Praktische Auswirkungen und Herausforderungen
Obwohl die Definition eines „Anforderungspakets“ in § 90 Abs. 4 AO-E mit Fokus auf die Transaktionsmatrix im Rahmen des Local Files eine Erleichterung der Dokumentation suggeriert, bleibt die Möglichkeit einer Anforderung der vollumfänglichen Verrechnungspreisdokumentation zu jeder Zeit bestehen. Diese Anforderung kann sowohl zusammen mit der Prüfungsanordnung als auch im Verlauf einer laufenden Betriebsprüfung erfolgen. Hier bleibt die konkrete Umsetzung dieser Regelung durch die Finanzverwaltung abzuwarten.
Sofern die vollumfängliche Verrechnungspreisdokumentation erst nachträglich angefordert wird, profitieren Unternehmen gegebenenfalls von einer zeitlichen Entzerrung. Diese erhalten dadurch einen „zusätzlichen“ Zeitraum von 30 Tagen für die Erstellung der Sachverhaltsdokumentation, Angemessenheitsanalyse sowie Funktions- und Risikoanalyse.

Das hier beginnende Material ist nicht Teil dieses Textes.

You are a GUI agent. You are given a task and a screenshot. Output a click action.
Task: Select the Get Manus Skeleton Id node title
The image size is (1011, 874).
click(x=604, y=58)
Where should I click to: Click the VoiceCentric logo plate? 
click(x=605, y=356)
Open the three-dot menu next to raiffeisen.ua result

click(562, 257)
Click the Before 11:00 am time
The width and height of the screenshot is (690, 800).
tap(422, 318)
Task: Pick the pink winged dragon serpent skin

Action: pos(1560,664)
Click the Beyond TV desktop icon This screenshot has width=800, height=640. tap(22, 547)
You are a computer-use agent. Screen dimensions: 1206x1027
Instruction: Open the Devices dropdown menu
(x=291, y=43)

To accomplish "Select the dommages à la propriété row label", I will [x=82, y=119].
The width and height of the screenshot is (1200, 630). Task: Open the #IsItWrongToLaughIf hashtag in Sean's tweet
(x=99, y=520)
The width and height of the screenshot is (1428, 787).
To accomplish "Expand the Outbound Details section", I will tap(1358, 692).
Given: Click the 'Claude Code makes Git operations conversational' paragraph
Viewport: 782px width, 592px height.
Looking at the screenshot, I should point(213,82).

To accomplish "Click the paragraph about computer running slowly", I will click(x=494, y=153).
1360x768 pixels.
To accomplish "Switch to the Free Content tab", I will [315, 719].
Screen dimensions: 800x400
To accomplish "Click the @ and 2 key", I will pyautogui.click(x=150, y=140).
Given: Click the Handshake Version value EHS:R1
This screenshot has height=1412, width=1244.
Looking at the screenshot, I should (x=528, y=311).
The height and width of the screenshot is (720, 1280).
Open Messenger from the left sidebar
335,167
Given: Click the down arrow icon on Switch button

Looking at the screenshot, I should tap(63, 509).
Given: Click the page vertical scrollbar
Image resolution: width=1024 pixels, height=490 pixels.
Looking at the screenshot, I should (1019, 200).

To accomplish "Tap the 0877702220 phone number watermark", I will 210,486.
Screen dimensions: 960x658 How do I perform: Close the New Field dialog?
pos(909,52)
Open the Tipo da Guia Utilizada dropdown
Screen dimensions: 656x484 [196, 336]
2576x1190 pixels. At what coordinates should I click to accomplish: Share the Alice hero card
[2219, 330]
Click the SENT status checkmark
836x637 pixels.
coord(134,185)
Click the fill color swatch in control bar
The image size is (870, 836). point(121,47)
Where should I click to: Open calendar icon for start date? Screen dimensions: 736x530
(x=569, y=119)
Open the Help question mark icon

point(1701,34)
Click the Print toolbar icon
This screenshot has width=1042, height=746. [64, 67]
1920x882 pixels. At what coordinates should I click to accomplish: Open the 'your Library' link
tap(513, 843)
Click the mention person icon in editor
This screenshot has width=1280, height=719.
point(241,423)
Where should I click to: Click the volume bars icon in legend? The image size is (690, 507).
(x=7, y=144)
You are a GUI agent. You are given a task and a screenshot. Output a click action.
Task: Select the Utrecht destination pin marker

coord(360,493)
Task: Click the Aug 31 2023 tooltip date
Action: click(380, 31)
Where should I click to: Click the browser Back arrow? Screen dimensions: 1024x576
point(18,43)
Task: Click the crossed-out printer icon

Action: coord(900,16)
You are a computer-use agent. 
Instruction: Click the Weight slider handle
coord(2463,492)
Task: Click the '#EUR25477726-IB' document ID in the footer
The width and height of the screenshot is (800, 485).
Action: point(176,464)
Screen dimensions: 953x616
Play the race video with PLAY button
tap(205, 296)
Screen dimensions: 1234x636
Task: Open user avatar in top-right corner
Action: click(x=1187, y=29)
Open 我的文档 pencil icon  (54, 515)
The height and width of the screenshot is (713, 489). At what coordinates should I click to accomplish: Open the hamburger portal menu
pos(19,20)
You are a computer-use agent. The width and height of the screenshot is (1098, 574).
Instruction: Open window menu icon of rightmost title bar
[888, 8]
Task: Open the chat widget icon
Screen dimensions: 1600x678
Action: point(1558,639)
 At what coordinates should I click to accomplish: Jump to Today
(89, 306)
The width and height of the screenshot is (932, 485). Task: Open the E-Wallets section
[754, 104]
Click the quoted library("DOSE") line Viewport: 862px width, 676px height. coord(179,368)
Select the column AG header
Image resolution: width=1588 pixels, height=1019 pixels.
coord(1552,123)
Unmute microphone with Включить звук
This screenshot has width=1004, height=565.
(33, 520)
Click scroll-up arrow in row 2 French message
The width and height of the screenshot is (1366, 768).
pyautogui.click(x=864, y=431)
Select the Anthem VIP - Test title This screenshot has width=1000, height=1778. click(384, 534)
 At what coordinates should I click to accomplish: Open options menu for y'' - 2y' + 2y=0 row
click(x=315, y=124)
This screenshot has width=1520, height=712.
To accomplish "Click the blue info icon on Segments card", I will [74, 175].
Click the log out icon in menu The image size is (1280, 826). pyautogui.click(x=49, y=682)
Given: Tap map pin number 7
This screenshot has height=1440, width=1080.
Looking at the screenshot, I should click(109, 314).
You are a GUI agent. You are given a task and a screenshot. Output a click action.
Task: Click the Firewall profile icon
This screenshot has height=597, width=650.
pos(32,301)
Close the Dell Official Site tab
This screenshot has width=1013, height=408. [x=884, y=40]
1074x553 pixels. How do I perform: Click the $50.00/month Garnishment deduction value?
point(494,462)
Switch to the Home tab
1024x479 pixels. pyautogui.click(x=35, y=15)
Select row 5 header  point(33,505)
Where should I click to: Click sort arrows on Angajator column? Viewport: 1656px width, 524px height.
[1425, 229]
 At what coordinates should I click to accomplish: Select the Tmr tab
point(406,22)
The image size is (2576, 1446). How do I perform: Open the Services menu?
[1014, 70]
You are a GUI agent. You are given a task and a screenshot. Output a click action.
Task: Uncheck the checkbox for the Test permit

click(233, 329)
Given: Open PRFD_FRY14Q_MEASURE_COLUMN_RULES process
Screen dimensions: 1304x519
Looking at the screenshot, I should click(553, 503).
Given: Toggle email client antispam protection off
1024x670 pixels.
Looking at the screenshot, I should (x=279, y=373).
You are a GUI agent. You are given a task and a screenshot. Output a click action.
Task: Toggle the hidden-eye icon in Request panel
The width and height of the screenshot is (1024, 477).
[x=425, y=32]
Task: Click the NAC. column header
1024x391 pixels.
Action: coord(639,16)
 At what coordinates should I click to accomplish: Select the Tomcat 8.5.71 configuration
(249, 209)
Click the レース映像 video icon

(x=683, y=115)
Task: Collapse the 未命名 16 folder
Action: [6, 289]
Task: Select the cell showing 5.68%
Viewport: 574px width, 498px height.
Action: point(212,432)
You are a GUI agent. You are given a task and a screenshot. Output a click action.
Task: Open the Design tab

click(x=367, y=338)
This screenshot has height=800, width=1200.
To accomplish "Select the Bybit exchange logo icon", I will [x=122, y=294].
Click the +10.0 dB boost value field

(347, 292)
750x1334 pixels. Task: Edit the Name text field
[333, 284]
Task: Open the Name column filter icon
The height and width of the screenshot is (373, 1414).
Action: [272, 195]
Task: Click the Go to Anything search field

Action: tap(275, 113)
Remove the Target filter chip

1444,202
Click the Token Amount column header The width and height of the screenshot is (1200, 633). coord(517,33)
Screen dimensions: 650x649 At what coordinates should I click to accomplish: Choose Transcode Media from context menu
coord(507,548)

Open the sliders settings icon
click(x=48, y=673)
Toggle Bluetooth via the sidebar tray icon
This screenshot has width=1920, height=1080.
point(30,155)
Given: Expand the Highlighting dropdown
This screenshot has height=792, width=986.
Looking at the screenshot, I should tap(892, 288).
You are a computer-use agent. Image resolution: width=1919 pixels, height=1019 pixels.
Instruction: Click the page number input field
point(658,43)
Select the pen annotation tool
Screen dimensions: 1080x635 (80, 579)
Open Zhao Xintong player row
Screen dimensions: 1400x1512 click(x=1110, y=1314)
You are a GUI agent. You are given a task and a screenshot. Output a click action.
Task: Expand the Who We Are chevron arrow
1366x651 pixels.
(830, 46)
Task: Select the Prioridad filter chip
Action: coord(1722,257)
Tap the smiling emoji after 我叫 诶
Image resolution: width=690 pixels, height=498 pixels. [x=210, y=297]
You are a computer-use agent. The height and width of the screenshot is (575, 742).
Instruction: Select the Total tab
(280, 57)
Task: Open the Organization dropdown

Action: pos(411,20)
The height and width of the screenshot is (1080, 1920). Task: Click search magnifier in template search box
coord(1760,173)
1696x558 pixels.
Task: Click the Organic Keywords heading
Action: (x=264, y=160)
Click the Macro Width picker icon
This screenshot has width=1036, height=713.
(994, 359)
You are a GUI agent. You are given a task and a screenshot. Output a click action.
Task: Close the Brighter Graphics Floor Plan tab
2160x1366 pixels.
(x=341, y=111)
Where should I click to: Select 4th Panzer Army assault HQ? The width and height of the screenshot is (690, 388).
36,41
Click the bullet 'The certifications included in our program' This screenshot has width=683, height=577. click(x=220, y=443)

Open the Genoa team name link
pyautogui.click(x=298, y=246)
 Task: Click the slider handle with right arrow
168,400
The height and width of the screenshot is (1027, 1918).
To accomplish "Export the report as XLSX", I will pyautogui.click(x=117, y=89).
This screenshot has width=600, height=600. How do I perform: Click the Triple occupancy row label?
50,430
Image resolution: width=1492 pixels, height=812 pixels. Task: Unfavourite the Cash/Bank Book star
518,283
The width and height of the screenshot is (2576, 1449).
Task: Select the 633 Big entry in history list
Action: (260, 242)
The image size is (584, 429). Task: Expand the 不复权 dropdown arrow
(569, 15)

Jedoch sollten die erweiterten Anforderungen an die Transaktionsmatrix, die nach § 90 Abs. 4 AO-E innerhalb von 30 Tagen nach Bekanntgabe der Prüfungsanordnung eingereicht werden muss, nicht unterschätzt werden. Insbesondere die geforderten zusätzlichen Informationen, wie sie in den vorgenannten Punkten e und g aufgeführt sind, könnten für dokumentationspflichtige Unternehmen erhebliche Herausforderungen darstellen.
Tatsächliche oder nur scheinbare Entlastung?
Die zentrale Frage lautet also: Bringt das Bürokratieentlastungsgesetz tatsächlich eine Entlastung im Bereich der Verrechnungspreisdokumentation?
Die konkreten Auswirkungen des Gesetzes hängen letztlich von der Umsetzung durch die Finanzverwaltung ab. Unserer Einschätzung nach ist zu erwarten, dass die Finanzverwaltung bereits aus den im Rahmen von § 90 Abs. 4 AO-E vorgelegten Dokumenten Fragen ableiten könnte, die im Zuge der Betriebsprüfung zu beantworten sind – möglicherweise sogar parallel zur Vorbereitung der vollumfänglichen Verrechnungspreisdokumentation. Ohne klare Vorgaben zu Schwellenwerten „wesentlicher“ Transaktionen auf Basis der „vorab“ einzureichenden Transaktionsmatrix ist keine echte Erleichterung in Bezug auf den Umfang der Verrechnungspreisdokumentation zu erwarten. Auch bei der Umsetzung des BEG IV bleibt der geforderte Umfang der Verrechnungspreisdokumentation ungewiss – kombiniert mit einer weiterhin verkürzten Vorlagefrist.
Die Erleichterungen sind somit eher überschaubar und ändern daher unseres Erachtens nichts an der klaren Empfehlung, für zukünftige Betriebsprüfungen jährliche Vorratsdokumentationen zu erstellen. Diese sollten vorsorglich um die nach der Gesetzesbegründung definierte Transaktionsmatrix ergänzt werden.
Update: Der Bundesrat hat dem Gesetz am 18. Oktober 2024 zugestimmt. Damit dürfte das Gesetz kurzfristig verkündet werden und in Kraft treten.